Format the lines below as a Markdown table with the columns Number and Record line. Put each line in its own numbered row, and leave out any blank lines.

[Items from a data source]
——————

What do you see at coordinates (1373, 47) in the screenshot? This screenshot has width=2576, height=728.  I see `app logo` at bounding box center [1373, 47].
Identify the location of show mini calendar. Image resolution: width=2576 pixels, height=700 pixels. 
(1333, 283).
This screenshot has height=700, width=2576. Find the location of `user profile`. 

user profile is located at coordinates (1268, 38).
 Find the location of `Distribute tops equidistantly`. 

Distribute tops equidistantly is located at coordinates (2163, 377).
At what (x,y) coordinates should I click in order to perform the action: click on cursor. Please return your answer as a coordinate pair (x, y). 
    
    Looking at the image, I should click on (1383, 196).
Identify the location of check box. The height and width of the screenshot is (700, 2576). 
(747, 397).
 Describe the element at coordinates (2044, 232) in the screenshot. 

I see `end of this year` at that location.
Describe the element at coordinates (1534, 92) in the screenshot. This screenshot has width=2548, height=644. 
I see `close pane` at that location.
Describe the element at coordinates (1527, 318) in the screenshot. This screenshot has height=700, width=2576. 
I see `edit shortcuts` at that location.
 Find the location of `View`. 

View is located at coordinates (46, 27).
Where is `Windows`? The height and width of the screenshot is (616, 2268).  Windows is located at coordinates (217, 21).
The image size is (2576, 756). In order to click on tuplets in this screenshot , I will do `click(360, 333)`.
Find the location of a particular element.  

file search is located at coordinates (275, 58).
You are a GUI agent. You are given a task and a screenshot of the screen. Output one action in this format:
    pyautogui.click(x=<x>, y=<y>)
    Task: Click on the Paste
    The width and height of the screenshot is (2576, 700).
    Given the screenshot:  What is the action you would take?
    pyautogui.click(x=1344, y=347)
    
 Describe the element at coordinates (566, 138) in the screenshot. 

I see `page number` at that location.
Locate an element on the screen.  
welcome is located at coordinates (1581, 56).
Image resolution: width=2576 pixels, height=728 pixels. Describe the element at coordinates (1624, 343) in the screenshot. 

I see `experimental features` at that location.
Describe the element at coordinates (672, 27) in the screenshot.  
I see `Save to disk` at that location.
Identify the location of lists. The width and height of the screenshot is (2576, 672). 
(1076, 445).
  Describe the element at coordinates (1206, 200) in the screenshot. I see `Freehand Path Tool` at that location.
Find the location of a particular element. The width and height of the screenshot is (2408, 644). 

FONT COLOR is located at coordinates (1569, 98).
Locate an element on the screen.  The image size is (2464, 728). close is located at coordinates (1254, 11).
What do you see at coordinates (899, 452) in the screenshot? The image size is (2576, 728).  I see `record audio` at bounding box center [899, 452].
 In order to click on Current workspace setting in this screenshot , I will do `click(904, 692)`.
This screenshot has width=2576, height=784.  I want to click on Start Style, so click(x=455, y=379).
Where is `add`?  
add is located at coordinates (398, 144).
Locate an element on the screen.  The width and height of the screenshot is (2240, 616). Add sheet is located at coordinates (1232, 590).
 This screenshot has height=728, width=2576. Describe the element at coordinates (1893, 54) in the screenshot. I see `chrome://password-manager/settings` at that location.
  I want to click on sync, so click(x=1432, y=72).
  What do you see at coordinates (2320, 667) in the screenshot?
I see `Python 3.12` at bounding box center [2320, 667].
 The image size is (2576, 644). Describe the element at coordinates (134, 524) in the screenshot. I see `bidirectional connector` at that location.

——————

SOLUTION TO THIS PROBLEM:
| Number | Record line |
|---|---|
| 1 | What do you see at coordinates (1373, 47) in the screenshot? This screenshot has width=2576, height=728.  I see `app logo` at bounding box center [1373, 47]. |
| 2 | Identify the location of show mini calendar. Image resolution: width=2576 pixels, height=700 pixels.  |
| 3 | (1333, 283). |
| 4 | This screenshot has height=700, width=2576. Find the location of `user profile`.  |
| 5 | user profile is located at coordinates (1268, 38). |
| 6 |  Find the location of `Distribute tops equidistantly`.  |
| 7 | Distribute tops equidistantly is located at coordinates (2163, 377). |
| 8 | At what (x,y) coordinates should I click in order to perform the action: click on cursor. Please return your answer as a coordinate pair (x, y).  |
| 9 |     Looking at the image, I should click on (1383, 196). |
| 10 | Identify the location of check box. The height and width of the screenshot is (700, 2576).  |
| 11 | (747, 397). |
| 12 |  Describe the element at coordinates (2044, 232) in the screenshot.  |
| 13 | I see `end of this year` at that location. |
| 14 | Describe the element at coordinates (1534, 92) in the screenshot. This screenshot has width=2548, height=644.  |
| 15 | I see `close pane` at that location. |
| 16 | Describe the element at coordinates (1527, 318) in the screenshot. This screenshot has height=700, width=2576.  |
| 17 | I see `edit shortcuts` at that location. |
| 18 |  Find the location of `View`.  |
| 19 | View is located at coordinates (46, 27). |
| 20 | Where is `Windows`? The height and width of the screenshot is (616, 2268).  Windows is located at coordinates (217, 21). |
| 21 | The image size is (2576, 756). In order to click on tuplets in this screenshot , I will do `click(360, 333)`. |
| 22 | Find the location of a particular element.   |
| 23 | file search is located at coordinates (275, 58). |
| 24 | You are a GUI agent. You are given a task and a screenshot of the screen. Output one action in this format: |
| 25 |     pyautogui.click(x=<x>, y=<y>) |
| 26 |     Task: Click on the Paste |
| 27 |     The width and height of the screenshot is (2576, 700). |
| 28 |     Given the screenshot:  What is the action you would take? |
| 29 |     pyautogui.click(x=1344, y=347) |
| 30 |  Describe the element at coordinates (566, 138) in the screenshot.  |
| 31 | I see `page number` at that location. |
| 32 | Locate an element on the screen.   |
| 33 | welcome is located at coordinates (1581, 56). |
| 34 | Image resolution: width=2576 pixels, height=728 pixels. Describe the element at coordinates (1624, 343) in the screenshot.  |
| 35 | I see `experimental features` at that location. |
| 36 | Describe the element at coordinates (672, 27) in the screenshot.   |
| 37 | I see `Save to disk` at that location. |
| 38 | Identify the location of lists. The width and height of the screenshot is (2576, 672).  |
| 39 | (1076, 445). |
| 40 |   Describe the element at coordinates (1206, 200) in the screenshot. I see `Freehand Path Tool` at that location. |
| 41 | Find the location of a particular element. The width and height of the screenshot is (2408, 644).  |
| 42 | FONT COLOR is located at coordinates (1569, 98). |
| 43 | Locate an element on the screen.  The image size is (2464, 728). close is located at coordinates (1254, 11). |
| 44 | What do you see at coordinates (899, 452) in the screenshot? The image size is (2576, 728).  I see `record audio` at bounding box center [899, 452]. |
| 45 |  In order to click on Current workspace setting in this screenshot , I will do `click(904, 692)`. |
| 46 | This screenshot has width=2576, height=784.  I want to click on Start Style, so click(x=455, y=379). |
| 47 | Where is `add`?   |
| 48 | add is located at coordinates (398, 144). |
| 49 | Locate an element on the screen.  The width and height of the screenshot is (2240, 616). Add sheet is located at coordinates (1232, 590). |
| 50 |  This screenshot has height=728, width=2576. Describe the element at coordinates (1893, 54) in the screenshot. I see `chrome://password-manager/settings` at that location. |
| 51 |   I want to click on sync, so click(x=1432, y=72). |
| 52 |   What do you see at coordinates (2320, 667) in the screenshot? |
| 53 | I see `Python 3.12` at bounding box center [2320, 667]. |
| 54 |  The image size is (2576, 644). Describe the element at coordinates (134, 524) in the screenshot. I see `bidirectional connector` at that location. |